Uma das justificativas para “ficar em casa” e esperar por dias melhores era a ideia de que protestar e barrar as carreatas e motociatas em apoio a esse governo fascista e militarizado seria “dar um pretexto” para a repressão ou para um golpe de Jair Bolsonaro – como se a violência policial, a repressão, o racismo e os golpes precisassem de pretextos.
Quando protestos e contramanifestações que poderiam minar o apoio popular de Jair Bolsonaro nas ruas foram desencorajados e sabotados pela esquerda hegemônica, as únicas formas de protesto restantes foram cartas gestadas pela elite intelectual e econômica para gentil e tardiamente pedir para que a democracia não seja destruída. A Carta aos Brasileiros e Brasileiras de 2022 emula a Carta aos Brasileiros de 1977, que pedia aos militares que devolvessem o Estado de Direito. Na época, foi lida na Faculdade de Direito de São Paulo por um orador no mínimo suspeito, escolhido pelos escritores da carta: o antigo apoiador do golpe de 1964 e membro da Ação Integralista Brasileira, Gofredo Teles Júnior.
Nesse ano, tanto a carta escrita pelos juristas de São Paulo quanto a escrita pela FIESP, dão o clima de uma suposta “união entre capital e trabalho“, comprovando a tese de que o fascismo atrasa qualquer agenda de esquerda revolucionária, juntando frentes cada vez mais amplas em uma luta para manter tudo como está. Daí segue o risco de um antifascismo que não toma as ruas, que não se propõe combativo e radicalizado, se tornar apenas uma força defendendo abstrações vagas como “liberdade e democracia”, ou uma aliança estagnada que apenas tenta evitar que o capitalismo deixe seus cães de guarda fascistas tomarem a frente do sistema que nunca os eliminou.
* * *
Em pouco tempo, descobriremos quem vai ganhar a confiança da maioria do eleitorado (que nunca é maioria das pessoas de um país) para fazer as leis e políticas que afetam a todas nós. Ou então, veremos o tal golpe de Estado, anunciado, ensaiado e orquestrado à luz do dia, com apoio dos militares e a conivência dos três poderes que supostamente vigiam e protegem a saúde das democracias.

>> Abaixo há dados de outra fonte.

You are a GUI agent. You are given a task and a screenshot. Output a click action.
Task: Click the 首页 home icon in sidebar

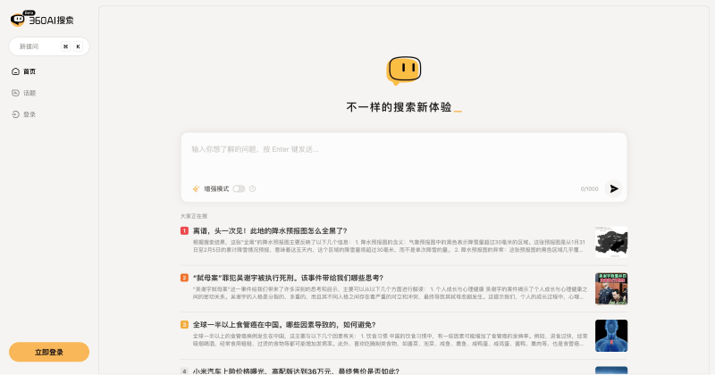click(15, 71)
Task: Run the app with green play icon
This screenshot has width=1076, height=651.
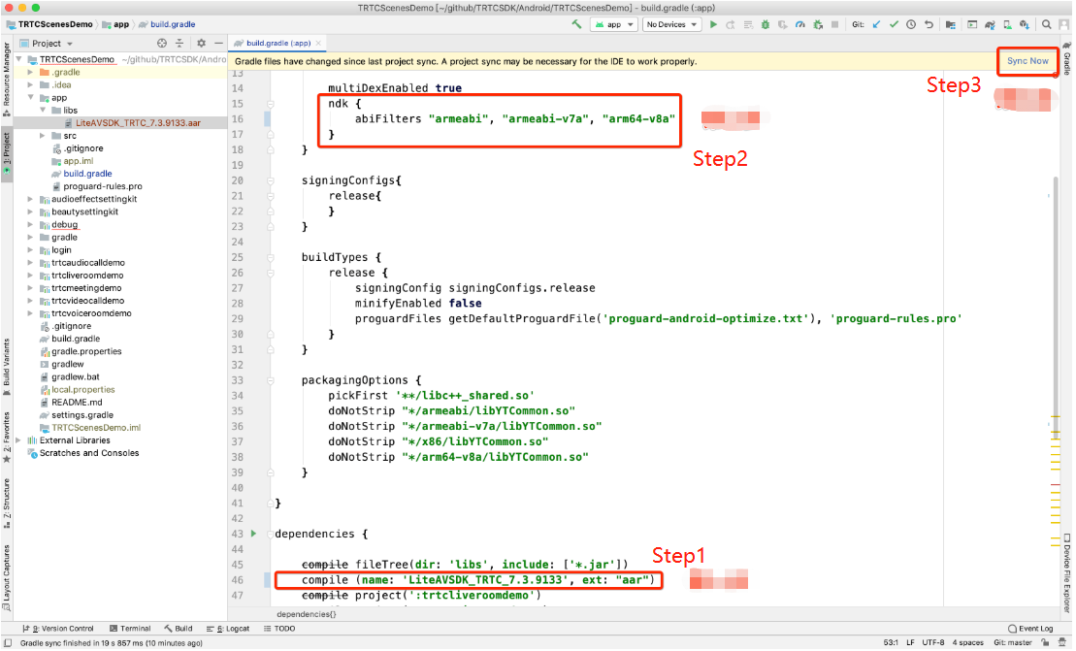Action: [713, 24]
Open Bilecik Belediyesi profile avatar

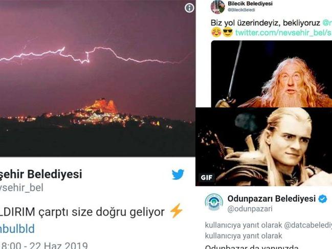tap(217, 7)
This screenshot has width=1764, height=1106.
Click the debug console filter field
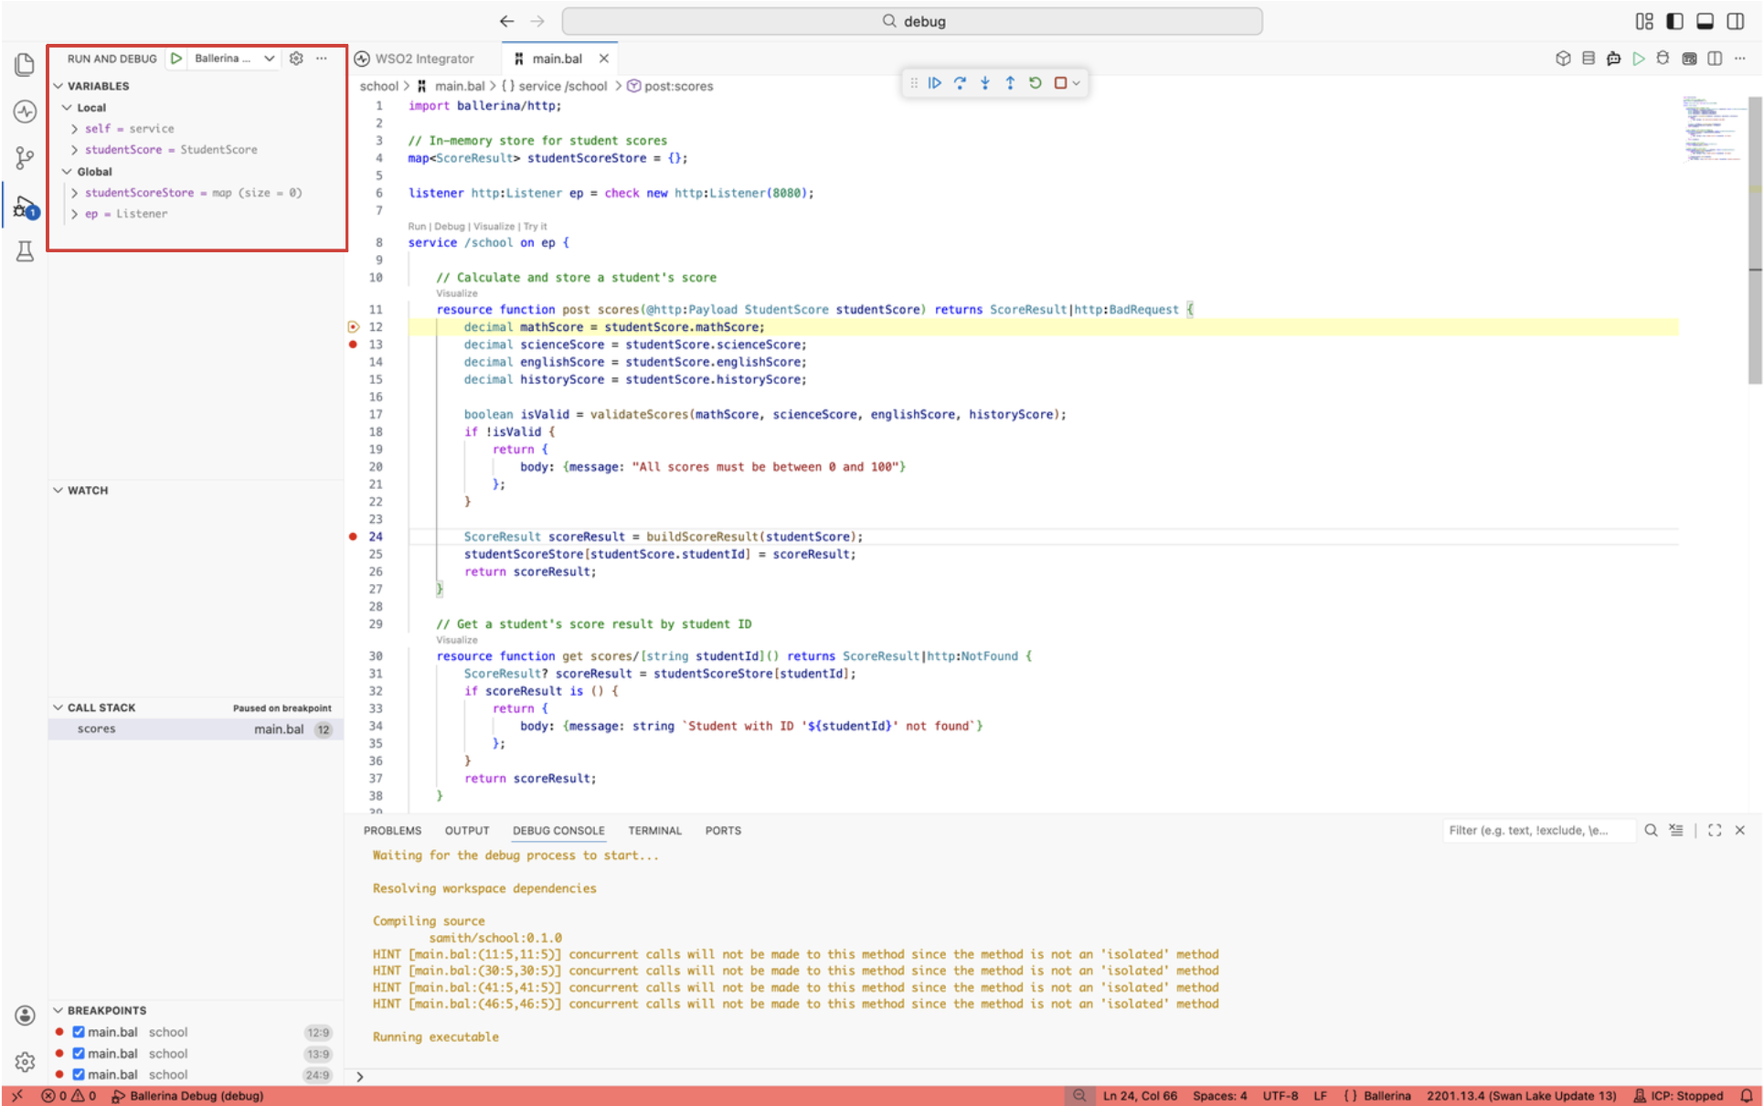(x=1539, y=830)
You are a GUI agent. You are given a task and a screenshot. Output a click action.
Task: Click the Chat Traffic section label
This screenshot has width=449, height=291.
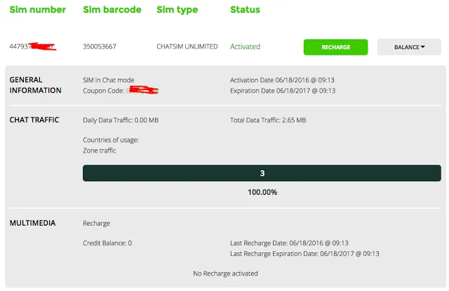click(34, 120)
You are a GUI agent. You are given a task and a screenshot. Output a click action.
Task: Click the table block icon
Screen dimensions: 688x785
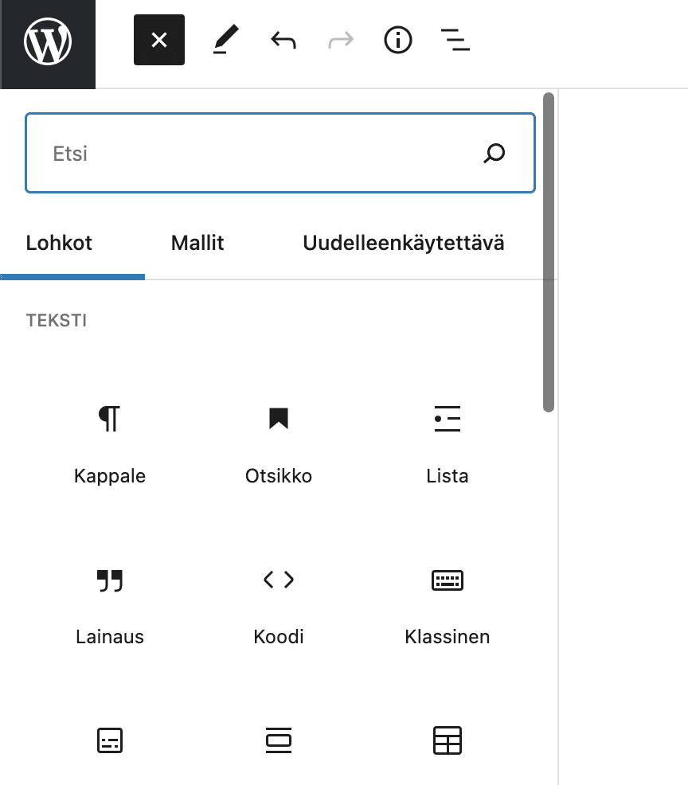(x=448, y=740)
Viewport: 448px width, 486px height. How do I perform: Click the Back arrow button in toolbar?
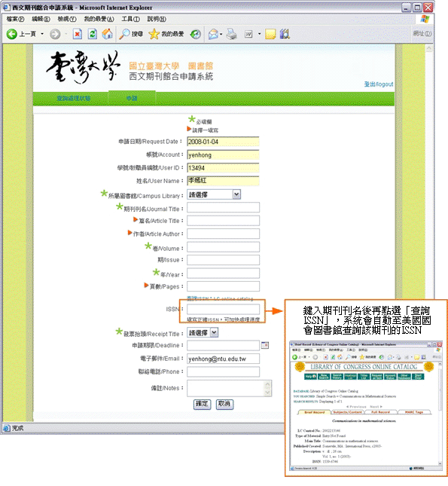12,34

Neste ano, a disputa para o cargo de presidente se apresenta como mais determinante do que nunca. Como se o futuro da democracia em si estivesse em jogo. De fato, para muitas pessoas excluídas e marginalizadas, a vitória de Jair Bolsonaro pode significar uma questão de vida ou morte. Para outra grande parcela da população, um novo governo Lula é a esperança de um retorno a um passado onde as pessoas mais pobres tiveram maior acesso à educação e renda, e a miséria foi quase eliminada.
Mas podemos mesmo confiar que bastaria votar e entregar poder e legitimidade a alguns políticos profissionais para que nossa vida seja realmente melhor? Ou alguém acredita que o bolsonarismo vai recuar das ruas, dos batalhões, das instituições e do coração de milhões de pessoas se um novo líder ocupar a cadeira de presidente? Tanto o capitalismo quanto a representação política na democracia estão em crise pois não convencem ninguém de que de fato integram ou representam a maioria da população. Uma prova disso é que a cada ano, mais e mais pessoas sequer se dão ao trabalho de votar.
Se analisarmos a história recente, veremos que uma vitória nas urnas não garante muita coisa. Não é o suficiente nem para assegurar que governantes eleitys se mantenham em seus mandatos, como foi o caso de Dilma Rousseff, de Fernando Lugo no Paraguai, que foram destituídys por impeachments, ou do cacique Marcos Xukuru que foi eleito o primeiro prefeito indígena na cidade de Pesqueira, no Pernambuco, mas foi impedido de assumir. Serve muito menos para garantir que se cumpra qualquer promessa de nos garantir uma vida livre e igualitária, ou nossa autodeterminação enquanto povos.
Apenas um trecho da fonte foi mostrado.